【目的】 本研究旨在丰富蜜蜂球囊菌Ascosphaera apis奎尼酸渗透酶（Quinate permease, AaqutD）的理化性质和分子特征信息，为深入开展AaqutD基因的功能研究提供科学依据。【方法】 通过PCR扩增AaqutD的编码序列（Coding sequence, CDS）并进行Sanger测序。使用相关软件预测AaqutD的理化性质、信号肽、磷酸化位点、二级结构、三级结构和蛋白互作网络。利用MEME软件和Batch CD-Search工具分别预测蜜蜂球囊菌和其他10种真菌qutD所含保守基序和结构域。通过Mega 11.0软件构建蜜蜂球囊菌和其他11种真菌qutD的系统进化树。采用RT-qPCR检测蜜蜂球囊菌侵染中华蜜蜂Apis cerana cerana工蜂幼虫过程中AaqutD的相对表达量。【结果】 成功克隆到AaqutD的CDS。AaqutD在蜜蜂球囊菌孢子中表达。AaqutD的分子量约为59.66 kD，分子式为C₂₇₆₂H₄₁₄₉N₆₈₉O₇₃₃S₂₉，脂溶系数为88.77，等电点为7.51，平均亲水系数为0.286。AaqutD可同时定位于内质网、线粒体和细胞核；AaqutD含有40个磷酸化位点，240个α-螺旋，111条延长链，29个β-转角，155个无规则卷曲，但不含典型的信号肽。AaqutD与模板A0A168DJE0.1.A之间的序列同源性为100%；AaqutD可能与肿瘤蛋白p73等10个蛋白互作。蜜蜂球囊菌和其他10种真菌的qutD皆包含1个相同的结构域（Sugartr）和11个相同的保守基序。蜜蜂球囊菌与针状球囊菌Ascosphaera acerosa的qutD在进化树上聚为一支。相较于接种后1 d（1 day post inoculation, 1 dpi），幼虫肠道中AaqutD的表达量在2 d和3 d均显著上调（P<0.05）。

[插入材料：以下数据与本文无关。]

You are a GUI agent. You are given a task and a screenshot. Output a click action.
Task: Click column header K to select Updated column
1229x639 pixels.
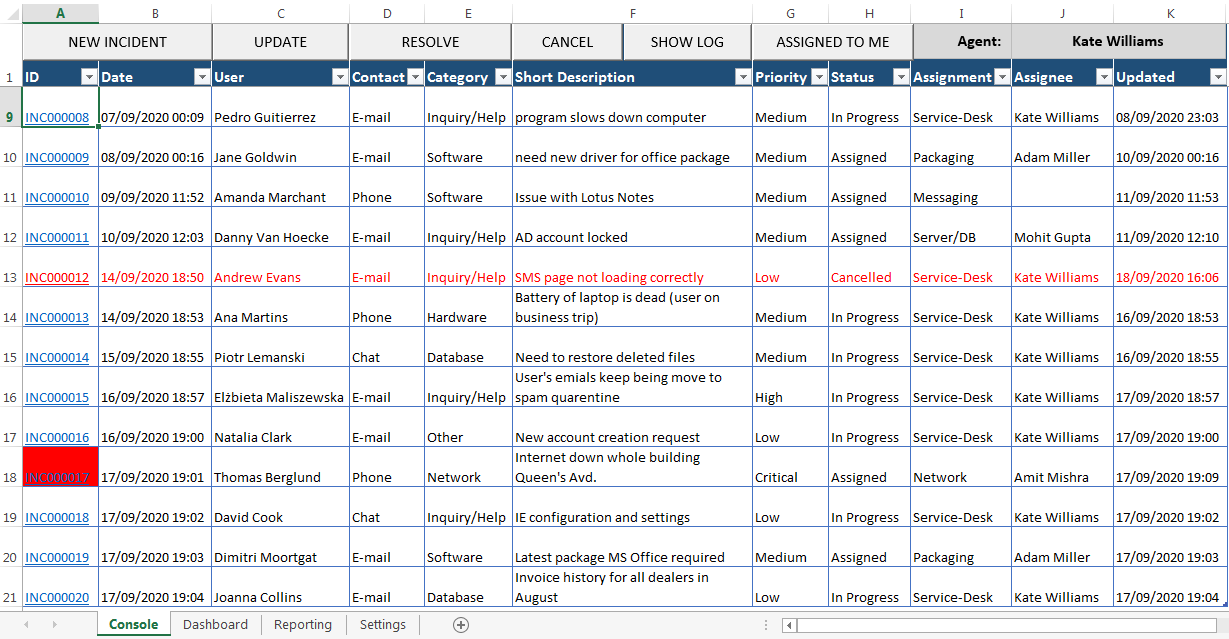1171,14
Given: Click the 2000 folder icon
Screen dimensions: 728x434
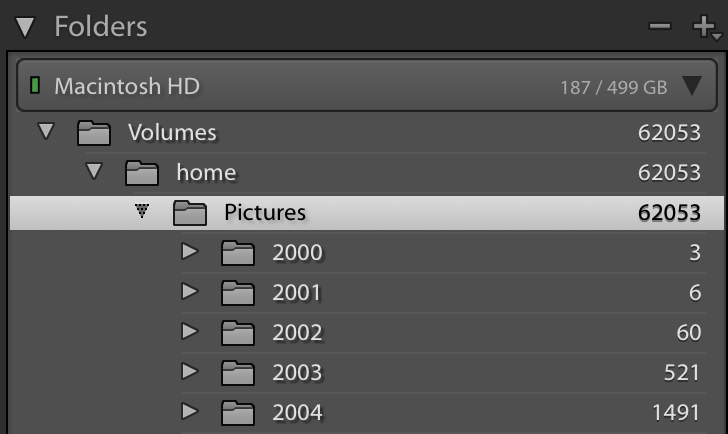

【结论】 AaqutD是一种潜在的亲水性和胞内蛋白，蜜蜂球囊菌和其他真菌的qutD具有较高的保守性与同源性，蜜蜂球囊菌与针状球囊菌球囊的qutD亲缘关系最高，AaqutD在蜜蜂球囊菌侵染中华蜜蜂工蜂幼虫的过程中被显著激活。

 [Aim]  To determine the physicochemical properties and molecular characteristics of the quinate permease gene (qutD) in the fungus Ascosphaera apis (AaqutD) and thereby provide a foundation for in-depth investigation of the function of this gene. [Methods]  The coding sequence (CDS) of AaqutD underwent PCR amplification and subsequent TA cloning. Predictions regarding its physicochemical properties, signal peptide, phosphorylation sites, secondary and tertiary structures, as well as protein interaction network, were made utilizing appropriate software tools. Conserved motifs and domains of this gene in As. apis and ten other fungi were forecasted through MEME software and the BatchCD-Search tool, respectively. Subsequently, a phylogenetic tree was constructed using Mega11.0 software. The relative expression of AaqutD in As. apis infecting worker larvae of Ap. cerana cerana was assessed using RT-qPCR. [Results]  The AaqutD CDS was successfully cloned. AaqutD was expressed in As. apis spores. The molecular weight of AaqutD is around 59.66 kD, with a molecular formula of C₂₇₆₂H₄₁₄₉N₆₈₉O₇₃₃S₂₉. It has a fat coefficient of 88.77, an isoelectric point of 7.51, and an average hydrophilicity coefficient of 0.286. AaqutD was simultaneously localized in the endoplasmic reticulum, mitochondria and nuclei. AaqutD has 40 phosphorylation sites, 240 α-helices, 111 extended chains, 29 β-turns and 155 irregular coils, however, it lacks a typical signal peptide. There is 100% sequence homology between AaqutD and the template A0A168DJE0.1.A. AaqutD may interact with 10 proteins including the tumor protein p73. The same structural domain (Sugartr) and the same eleven conserved motifs, were identified in qutD in As. apis and 10 other fungi. qutD of As. apis and Ap. acerosa clustered in one clade on the phylogenetic tree. Expression of AaqutD was significantly upregulated (P<0.05) 2- and 3-days post-inoculation (d) compared to that at 1 d. [Conclusion]  AaqutD is a potential hydrophilic and intracellular protein that is highly conserved and homologous with the qutD gene of other fungi. AaqutD is most closely related to the qutD gene of Ap. acerosa. AaqutD is significantly activated in As. apis during the infection of Ap. cerana cerana worker larvae.